Finetuning Transformer Models

This tutorial shows how to finetune pretrained transformer models (like wav2vec2, WavLM, HuBERT) for your specific classification or regression task.

Reference: Nkululeko: How to finetune a transformer model

Overview

Since version 0.85.0, Nkululeko supports finetuning transformer models with HuggingFace.

Finetuning means training the entire pretrained transformer with your data labels, as opposed to only using the last layer as embeddings (which is what type = ['wav2vec2'] does in [FEATS]).

When to Finetune vs Use Embeddings

Approach

When to Use

Embeddings ([FEATS] type = ['wav2vec2'])

Small datasets, quick experiments, limited GPU

Finetuning ([MODEL] type = finetune)

Large datasets, best performance, GPU available

Basic Configuration

To finetune a transformer model:

[EXP]
root = ./examples/results/
name = wavlm_finetuned
epochs = 5

[DATA]
databases = ['emodb']
emodb = ./data/emodb/emodb
emodb.split_strategy = speaker_split
target = emotion

[FEATS]
; Features should be empty for finetuning
type = []

[MODEL]
type = finetune

Key Points

  • [FEATS] type = [] - Must be empty because the transformer model has its own CNN layers for acoustic feature extraction

  • [MODEL] type = finetune - Triggers finetuning mode

  • Maximum audio duration: 8 seconds by default (rest is ignored)

Choosing a Pretrained Model

The default model is facebook/wav2vec2-large-robust-ft-swbd-300h.

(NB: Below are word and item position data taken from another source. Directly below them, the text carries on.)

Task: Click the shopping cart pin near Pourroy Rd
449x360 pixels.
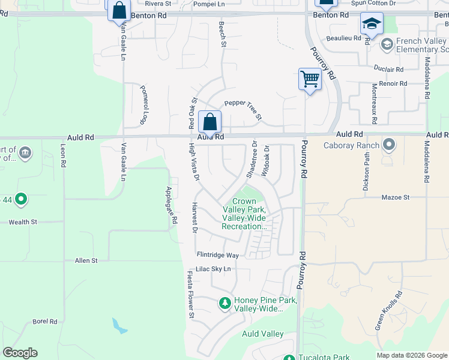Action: [310, 79]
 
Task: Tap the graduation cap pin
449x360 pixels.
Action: [372, 25]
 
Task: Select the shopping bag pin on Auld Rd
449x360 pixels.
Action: [210, 122]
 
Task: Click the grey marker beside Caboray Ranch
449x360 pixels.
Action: [389, 145]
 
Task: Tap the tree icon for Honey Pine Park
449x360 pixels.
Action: [224, 304]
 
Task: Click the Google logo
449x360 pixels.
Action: [20, 353]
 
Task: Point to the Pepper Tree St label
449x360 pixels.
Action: [243, 109]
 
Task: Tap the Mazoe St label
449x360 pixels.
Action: [395, 197]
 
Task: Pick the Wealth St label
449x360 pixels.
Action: [23, 222]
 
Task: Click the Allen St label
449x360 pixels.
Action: [86, 260]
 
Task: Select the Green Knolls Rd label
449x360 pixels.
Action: [388, 311]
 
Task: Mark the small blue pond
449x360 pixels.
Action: [119, 326]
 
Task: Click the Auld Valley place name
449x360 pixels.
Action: [263, 334]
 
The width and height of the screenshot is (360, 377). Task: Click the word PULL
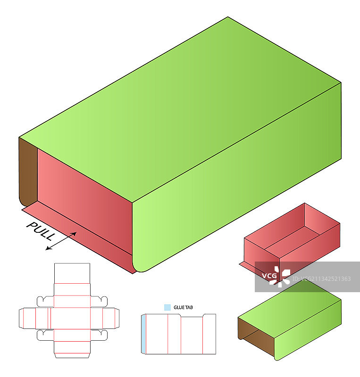[x=41, y=231]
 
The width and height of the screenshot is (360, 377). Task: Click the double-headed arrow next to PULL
[x=61, y=241]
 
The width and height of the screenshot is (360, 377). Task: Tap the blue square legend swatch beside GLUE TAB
[x=167, y=307]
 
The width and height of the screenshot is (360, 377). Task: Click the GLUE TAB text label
[x=183, y=308]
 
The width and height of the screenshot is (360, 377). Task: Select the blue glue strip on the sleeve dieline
[x=143, y=334]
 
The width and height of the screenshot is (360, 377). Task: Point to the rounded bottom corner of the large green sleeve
[x=138, y=269]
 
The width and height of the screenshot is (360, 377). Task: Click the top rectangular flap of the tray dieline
[x=72, y=273]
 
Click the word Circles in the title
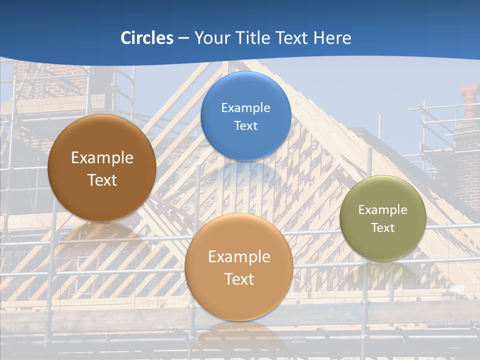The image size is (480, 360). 147,38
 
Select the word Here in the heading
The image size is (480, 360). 332,38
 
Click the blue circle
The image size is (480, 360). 246,145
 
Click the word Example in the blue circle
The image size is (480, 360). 246,108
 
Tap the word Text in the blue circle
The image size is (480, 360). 246,126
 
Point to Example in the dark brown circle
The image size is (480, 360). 102,158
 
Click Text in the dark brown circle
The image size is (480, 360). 102,180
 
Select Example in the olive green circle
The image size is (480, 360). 383,210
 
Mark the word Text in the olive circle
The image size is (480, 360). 383,228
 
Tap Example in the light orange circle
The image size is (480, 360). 239,256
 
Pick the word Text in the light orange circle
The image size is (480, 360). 239,279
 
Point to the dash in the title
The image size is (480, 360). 184,38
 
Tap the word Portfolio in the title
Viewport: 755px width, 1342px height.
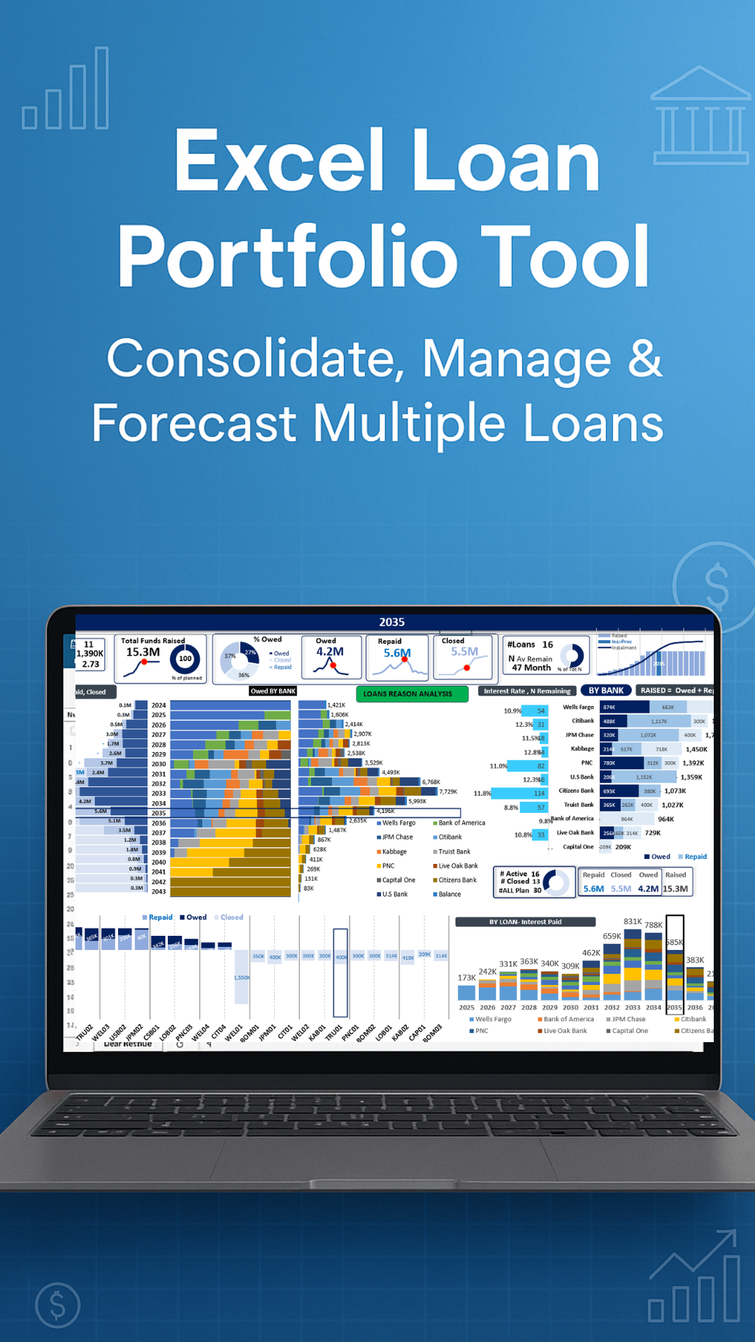click(287, 257)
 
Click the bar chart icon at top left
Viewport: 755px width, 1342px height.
click(66, 91)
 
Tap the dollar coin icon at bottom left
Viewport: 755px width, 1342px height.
click(58, 1305)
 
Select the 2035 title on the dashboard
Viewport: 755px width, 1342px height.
click(391, 622)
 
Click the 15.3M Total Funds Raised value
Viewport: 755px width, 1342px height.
click(143, 652)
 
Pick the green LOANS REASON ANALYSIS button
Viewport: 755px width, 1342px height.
click(412, 694)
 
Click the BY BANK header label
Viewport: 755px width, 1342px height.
click(605, 691)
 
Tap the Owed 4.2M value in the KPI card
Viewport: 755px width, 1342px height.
click(330, 651)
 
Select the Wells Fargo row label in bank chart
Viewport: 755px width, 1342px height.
click(578, 707)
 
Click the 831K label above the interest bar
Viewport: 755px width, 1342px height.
click(632, 921)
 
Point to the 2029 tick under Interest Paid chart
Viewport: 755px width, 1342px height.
click(549, 1008)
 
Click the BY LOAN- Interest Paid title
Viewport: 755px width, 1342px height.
click(525, 922)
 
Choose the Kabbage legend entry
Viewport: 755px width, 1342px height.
click(394, 852)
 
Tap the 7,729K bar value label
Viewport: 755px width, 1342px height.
click(448, 792)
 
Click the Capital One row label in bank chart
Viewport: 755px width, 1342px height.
click(578, 847)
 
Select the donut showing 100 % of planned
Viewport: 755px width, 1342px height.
click(185, 658)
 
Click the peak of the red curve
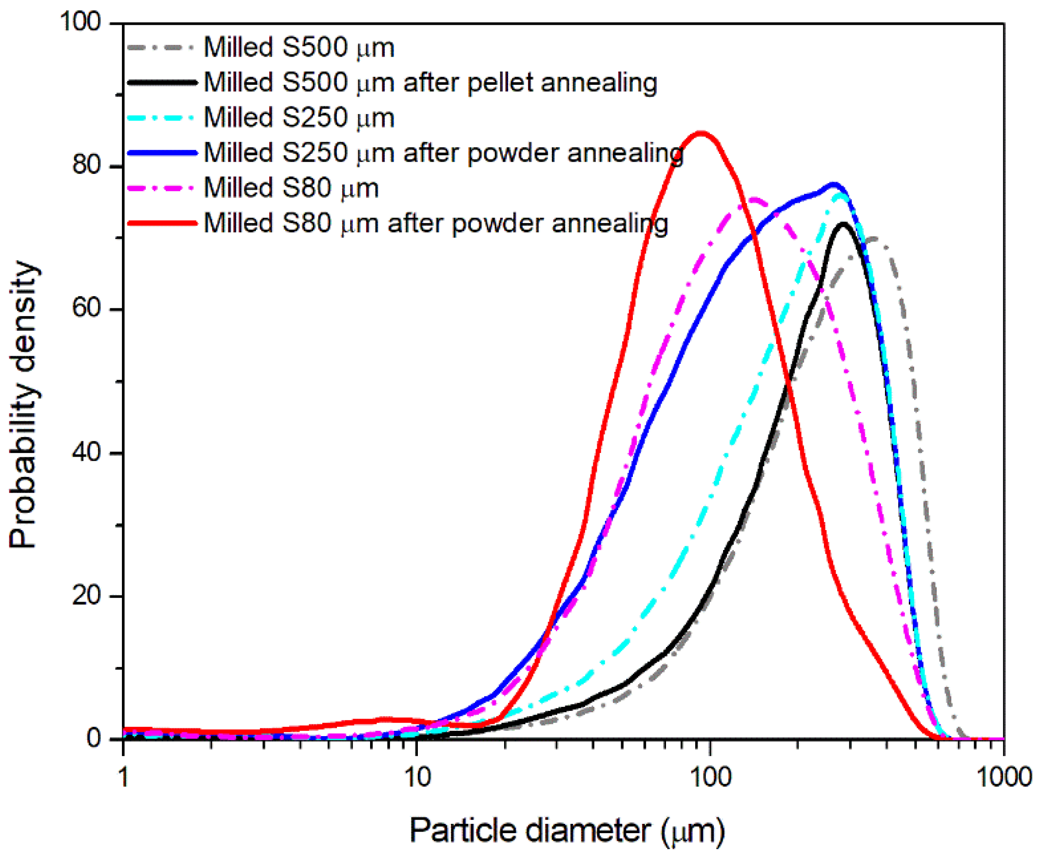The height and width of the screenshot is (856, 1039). click(701, 133)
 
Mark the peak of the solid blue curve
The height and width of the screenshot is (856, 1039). click(833, 186)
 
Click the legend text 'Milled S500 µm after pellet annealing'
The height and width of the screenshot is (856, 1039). click(430, 82)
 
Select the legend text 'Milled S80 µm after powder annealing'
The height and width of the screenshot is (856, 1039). click(435, 223)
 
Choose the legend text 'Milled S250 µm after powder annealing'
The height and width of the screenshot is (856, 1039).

Specify a different model:

[MODEL]
type = finetune
pretrained_model = microsoft/wavlm-base

Training Parameters

Configure deep learning hyperparameters:

[MODEL]
type = finetune
pretrained_model = microsoft/wavlm-base
learning_rate = 0.0001
batch_size = 16
device = cuda:0
duration = 10.5

Parameter Reference

Parameter

Default

Description

pretrained_model

wav2vec2-large-robust

HuggingFace model name

learning_rate

0.00001

Learning rate

batch_size

8

Batch size (reduce if OOM)

device

cuda

Device: cuda, cuda:0, cpu

duration

8

Max audio duration in seconds

Loss Functions

Loss functions are automatically selected:

  • Classification: Weighted cross-entropy

  • Regression: Concordance correlation coefficient (CCC)

Publishing to HuggingFace

To publish your finetuned model to HuggingFace Hub:

[MODEL]
type = finetune
push_to_hub = True

Make sure you’re logged in to HuggingFace CLI first:

huggingface-cli login

Complete Example

[EXP]
root = ./examples/results/
name = wavlm_finetuned
runs = 1
epochs = 10
save = True

[DATA]
databases = ['emodb']
emodb = ./data/emodb/emodb
emodb.split_strategy = speaker_split
target = emotion
labels = ['anger', 'happiness', 'neutral', 'sadness']

[FEATS]
type = []

[MODEL]
type = finetune
pretrained_model = microsoft/wavlm-base
batch_size = 4
device = cuda
; push_to_hub = True

Output

The finetuning process produces:

  • Best model checkpoint in the project folder

  • HuggingFace logs (readable with TensorBoard)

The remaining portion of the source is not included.